W Rzymie już wiosna, jest pogodnie i w miarę ciepło i trochę mi wstyd opowiadać o kwitnących krzewach i kwiatach mając w pamięci zimę, która zapomniała odejść z Polski.
Sklepy i bary zlokalizowane w centrum Rzymu konkurują ze sobą ozdobami i wielkimi jajkami z czekolady. W tych jajach muszą być prezenty i to nie takie typu kinder niespodzianka. W Rzymie nie ma żartów. Jeśli kogoś kochasz i w święta chcesz to wyrazić musisz płacić i kupować piękne i drogie rzeczy. Pomimo kryzysu, który również dopadł Włochy w Rzymie obowiązuje zasada: zastaw się a pokaż na co cię stać. Z wszystkich tych wyszukanych słodyczy, za którymi przepadam, najbardziej ukochałam ciasta „Colomba” czyli gołębica.

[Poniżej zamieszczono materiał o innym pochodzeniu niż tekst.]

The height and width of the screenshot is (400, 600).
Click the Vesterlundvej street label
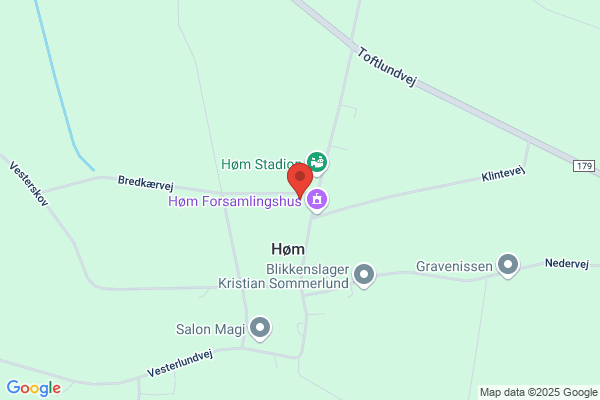point(180,363)
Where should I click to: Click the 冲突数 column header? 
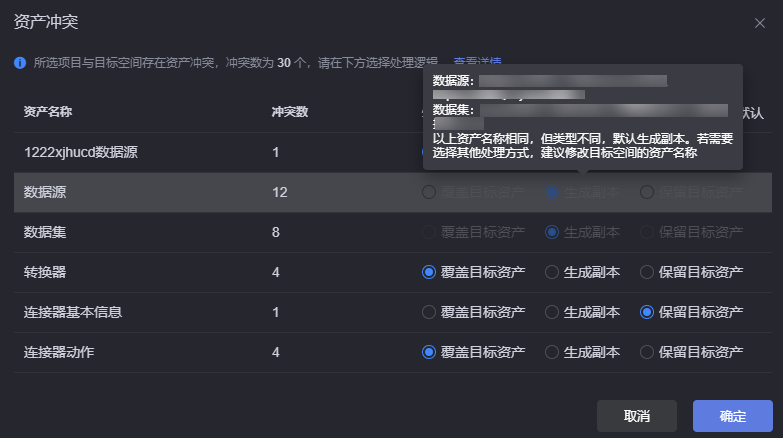pyautogui.click(x=290, y=112)
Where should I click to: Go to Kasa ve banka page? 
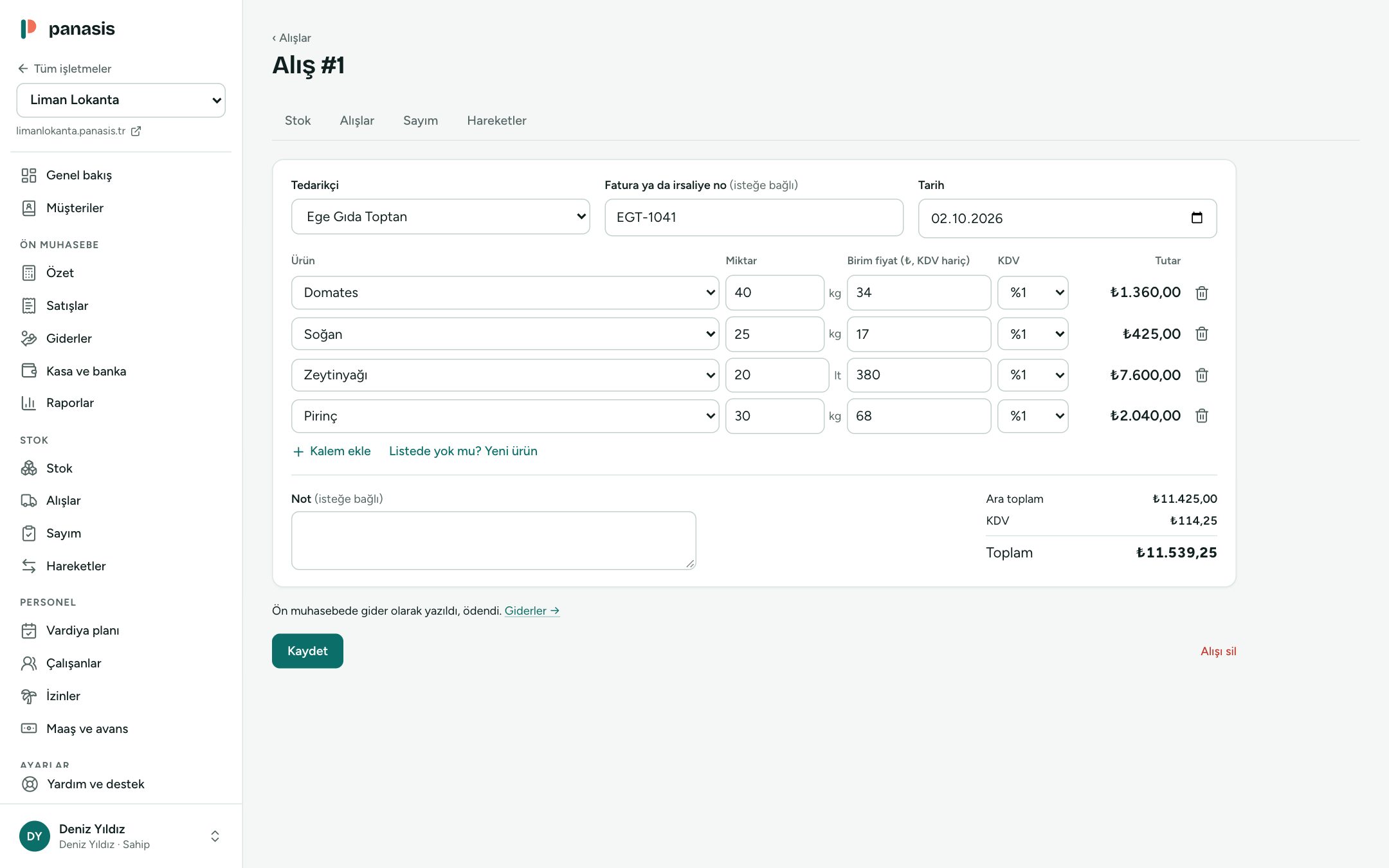pyautogui.click(x=86, y=371)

To pyszne ciasta oblane czekoladą z delikatnym kremem wewnątrz. Palce lizać. W tym roku nie liczę na prezenty zatem pozostaje mi łasuchowanie. Tu będzie inaczej niż w Polsce. Włosi mają swoje tradycje i z polskich potraw na stole w moim domu będzie tylko święconka. Pojawią się włoskie przysmaki takie jak jagnięcina z pieczonymi ziemniakami.
Wszystkim moim przyjaciołom i wszystkim odwiedzającym Wieczne Miasto życzę wesołych, pogodnych świąt, miłej atmosfery w domu i radości na całą wiosnę, która – wierzę w to głęboko – pojawi się lada moment wszędzie!